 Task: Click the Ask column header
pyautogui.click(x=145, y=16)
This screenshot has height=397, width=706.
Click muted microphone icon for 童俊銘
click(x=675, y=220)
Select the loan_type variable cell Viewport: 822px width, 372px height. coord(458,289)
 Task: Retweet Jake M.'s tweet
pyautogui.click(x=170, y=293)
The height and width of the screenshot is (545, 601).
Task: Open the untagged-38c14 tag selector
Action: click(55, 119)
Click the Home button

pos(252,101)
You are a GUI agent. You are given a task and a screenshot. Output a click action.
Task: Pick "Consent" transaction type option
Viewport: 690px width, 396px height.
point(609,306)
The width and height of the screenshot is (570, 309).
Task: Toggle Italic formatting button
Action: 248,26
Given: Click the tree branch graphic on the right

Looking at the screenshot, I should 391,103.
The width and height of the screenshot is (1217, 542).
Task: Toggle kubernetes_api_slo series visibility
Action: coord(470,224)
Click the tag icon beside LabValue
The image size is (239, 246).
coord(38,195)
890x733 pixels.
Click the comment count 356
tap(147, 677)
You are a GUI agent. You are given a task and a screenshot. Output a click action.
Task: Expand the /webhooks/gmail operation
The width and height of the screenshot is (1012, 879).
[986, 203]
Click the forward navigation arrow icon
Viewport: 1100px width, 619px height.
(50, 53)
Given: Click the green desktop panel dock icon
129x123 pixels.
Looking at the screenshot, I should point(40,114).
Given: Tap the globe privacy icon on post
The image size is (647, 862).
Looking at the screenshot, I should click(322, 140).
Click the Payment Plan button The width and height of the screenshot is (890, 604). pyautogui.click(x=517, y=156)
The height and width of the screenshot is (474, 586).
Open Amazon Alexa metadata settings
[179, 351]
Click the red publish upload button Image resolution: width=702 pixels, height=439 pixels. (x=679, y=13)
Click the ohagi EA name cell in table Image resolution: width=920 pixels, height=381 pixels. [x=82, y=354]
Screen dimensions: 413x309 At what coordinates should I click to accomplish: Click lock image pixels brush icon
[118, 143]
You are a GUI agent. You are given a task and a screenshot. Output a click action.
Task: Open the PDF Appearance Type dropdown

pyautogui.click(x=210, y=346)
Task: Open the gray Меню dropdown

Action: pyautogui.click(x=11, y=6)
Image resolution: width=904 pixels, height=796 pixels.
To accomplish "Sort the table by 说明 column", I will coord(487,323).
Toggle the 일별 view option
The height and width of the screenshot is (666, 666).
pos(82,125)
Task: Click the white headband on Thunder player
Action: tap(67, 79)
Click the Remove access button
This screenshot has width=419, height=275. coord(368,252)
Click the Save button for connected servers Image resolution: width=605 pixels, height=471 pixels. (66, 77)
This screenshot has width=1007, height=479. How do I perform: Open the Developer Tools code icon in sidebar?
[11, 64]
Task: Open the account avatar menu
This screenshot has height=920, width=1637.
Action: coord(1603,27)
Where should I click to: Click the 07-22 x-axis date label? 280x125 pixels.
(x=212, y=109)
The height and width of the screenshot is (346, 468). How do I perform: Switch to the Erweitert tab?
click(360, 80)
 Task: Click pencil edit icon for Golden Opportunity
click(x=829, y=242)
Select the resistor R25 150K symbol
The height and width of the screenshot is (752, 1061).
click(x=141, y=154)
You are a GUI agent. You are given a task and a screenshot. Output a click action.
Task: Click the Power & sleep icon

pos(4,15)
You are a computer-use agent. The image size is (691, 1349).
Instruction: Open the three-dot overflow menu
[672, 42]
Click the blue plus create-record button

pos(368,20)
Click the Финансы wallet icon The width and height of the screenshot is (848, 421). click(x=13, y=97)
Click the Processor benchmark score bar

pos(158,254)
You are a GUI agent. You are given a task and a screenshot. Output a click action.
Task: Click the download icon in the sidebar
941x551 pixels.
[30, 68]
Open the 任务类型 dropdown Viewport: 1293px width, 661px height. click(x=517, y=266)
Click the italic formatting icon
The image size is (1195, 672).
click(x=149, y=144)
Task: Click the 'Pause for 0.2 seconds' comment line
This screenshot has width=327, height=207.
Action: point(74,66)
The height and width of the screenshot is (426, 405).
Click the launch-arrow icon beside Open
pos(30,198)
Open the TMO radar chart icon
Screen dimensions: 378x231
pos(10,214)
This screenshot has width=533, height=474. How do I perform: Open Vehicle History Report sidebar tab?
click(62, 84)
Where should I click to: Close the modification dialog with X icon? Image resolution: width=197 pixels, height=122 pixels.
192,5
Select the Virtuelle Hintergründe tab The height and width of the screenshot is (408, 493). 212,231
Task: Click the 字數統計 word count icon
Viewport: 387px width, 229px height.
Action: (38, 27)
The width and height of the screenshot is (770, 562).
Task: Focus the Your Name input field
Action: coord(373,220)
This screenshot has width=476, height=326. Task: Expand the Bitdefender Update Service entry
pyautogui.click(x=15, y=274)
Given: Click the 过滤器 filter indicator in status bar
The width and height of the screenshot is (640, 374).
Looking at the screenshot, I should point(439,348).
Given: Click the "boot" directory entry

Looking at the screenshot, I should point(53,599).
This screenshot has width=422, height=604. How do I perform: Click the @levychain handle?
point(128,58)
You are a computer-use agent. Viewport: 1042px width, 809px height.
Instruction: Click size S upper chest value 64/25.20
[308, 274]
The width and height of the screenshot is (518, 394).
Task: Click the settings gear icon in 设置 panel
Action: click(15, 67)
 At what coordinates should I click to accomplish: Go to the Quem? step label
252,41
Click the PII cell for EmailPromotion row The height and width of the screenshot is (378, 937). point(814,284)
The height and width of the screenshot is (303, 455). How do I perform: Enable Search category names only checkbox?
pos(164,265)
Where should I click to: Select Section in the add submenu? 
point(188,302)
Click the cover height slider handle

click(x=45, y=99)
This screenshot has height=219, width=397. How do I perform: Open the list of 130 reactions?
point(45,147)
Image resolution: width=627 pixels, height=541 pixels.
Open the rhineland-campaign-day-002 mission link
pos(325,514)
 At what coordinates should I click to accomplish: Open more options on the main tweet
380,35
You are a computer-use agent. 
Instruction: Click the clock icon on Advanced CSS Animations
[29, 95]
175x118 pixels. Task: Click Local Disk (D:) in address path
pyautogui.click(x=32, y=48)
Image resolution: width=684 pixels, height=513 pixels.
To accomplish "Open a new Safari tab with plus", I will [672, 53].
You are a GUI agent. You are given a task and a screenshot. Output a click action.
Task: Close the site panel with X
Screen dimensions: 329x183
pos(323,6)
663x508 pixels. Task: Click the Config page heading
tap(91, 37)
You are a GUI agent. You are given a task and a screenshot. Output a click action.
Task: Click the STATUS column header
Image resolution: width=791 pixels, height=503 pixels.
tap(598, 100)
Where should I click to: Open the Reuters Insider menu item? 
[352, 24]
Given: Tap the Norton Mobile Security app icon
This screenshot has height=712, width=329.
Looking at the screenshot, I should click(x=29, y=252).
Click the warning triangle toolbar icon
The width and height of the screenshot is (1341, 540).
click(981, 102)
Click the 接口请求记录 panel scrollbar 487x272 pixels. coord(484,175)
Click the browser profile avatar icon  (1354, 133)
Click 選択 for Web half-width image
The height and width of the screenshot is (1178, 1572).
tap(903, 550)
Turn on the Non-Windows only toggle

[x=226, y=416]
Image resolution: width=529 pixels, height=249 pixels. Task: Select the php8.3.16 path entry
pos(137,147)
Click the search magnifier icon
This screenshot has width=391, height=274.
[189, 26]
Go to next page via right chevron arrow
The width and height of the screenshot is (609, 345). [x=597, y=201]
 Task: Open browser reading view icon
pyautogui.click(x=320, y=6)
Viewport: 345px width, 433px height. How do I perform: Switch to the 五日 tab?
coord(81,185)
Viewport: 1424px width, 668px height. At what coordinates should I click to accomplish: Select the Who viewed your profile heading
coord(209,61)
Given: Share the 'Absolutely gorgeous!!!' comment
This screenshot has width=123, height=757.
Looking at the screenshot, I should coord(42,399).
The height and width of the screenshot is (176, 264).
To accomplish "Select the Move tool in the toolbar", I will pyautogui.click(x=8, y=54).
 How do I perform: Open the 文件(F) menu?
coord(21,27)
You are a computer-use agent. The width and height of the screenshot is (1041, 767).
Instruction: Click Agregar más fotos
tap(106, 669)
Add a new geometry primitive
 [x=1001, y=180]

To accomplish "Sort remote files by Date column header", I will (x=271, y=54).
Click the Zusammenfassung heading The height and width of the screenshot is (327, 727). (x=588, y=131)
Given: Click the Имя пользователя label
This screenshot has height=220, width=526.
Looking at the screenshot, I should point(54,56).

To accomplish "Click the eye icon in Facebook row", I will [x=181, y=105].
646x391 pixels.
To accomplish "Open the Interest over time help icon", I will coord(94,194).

→ **What this task involves**
Repeat, word for word, the lines above between the line holding "Task: Click the STATUS column header" and the line holding "Given: Share the", inclusive; omit everything else.

→ **Answer space**
Task: Click the STATUS column header
Image resolution: width=791 pixels, height=503 pixels.
tap(598, 100)
Where should I click to: Open the Reuters Insider menu item? 
[352, 24]
Given: Tap the Norton Mobile Security app icon
This screenshot has height=712, width=329.
Looking at the screenshot, I should click(x=29, y=252).
Click the warning triangle toolbar icon
The width and height of the screenshot is (1341, 540).
click(981, 102)
Click the 接口请求记录 panel scrollbar 487x272 pixels. coord(484,175)
Click the browser profile avatar icon  (1354, 133)
Click 選択 for Web half-width image
The height and width of the screenshot is (1178, 1572).
tap(903, 550)
Turn on the Non-Windows only toggle

[x=226, y=416]
Image resolution: width=529 pixels, height=249 pixels. Task: Select the php8.3.16 path entry
pos(137,147)
Click the search magnifier icon
This screenshot has width=391, height=274.
[189, 26]
Go to next page via right chevron arrow
The width and height of the screenshot is (609, 345). [x=597, y=201]
 Task: Open browser reading view icon
pyautogui.click(x=320, y=6)
Viewport: 345px width, 433px height. How do I perform: Switch to the 五日 tab?
coord(81,185)
Viewport: 1424px width, 668px height. At what coordinates should I click to accomplish: Select the Who viewed your profile heading
coord(209,61)
Given: Share the 'Absolutely gorgeous!!!' comment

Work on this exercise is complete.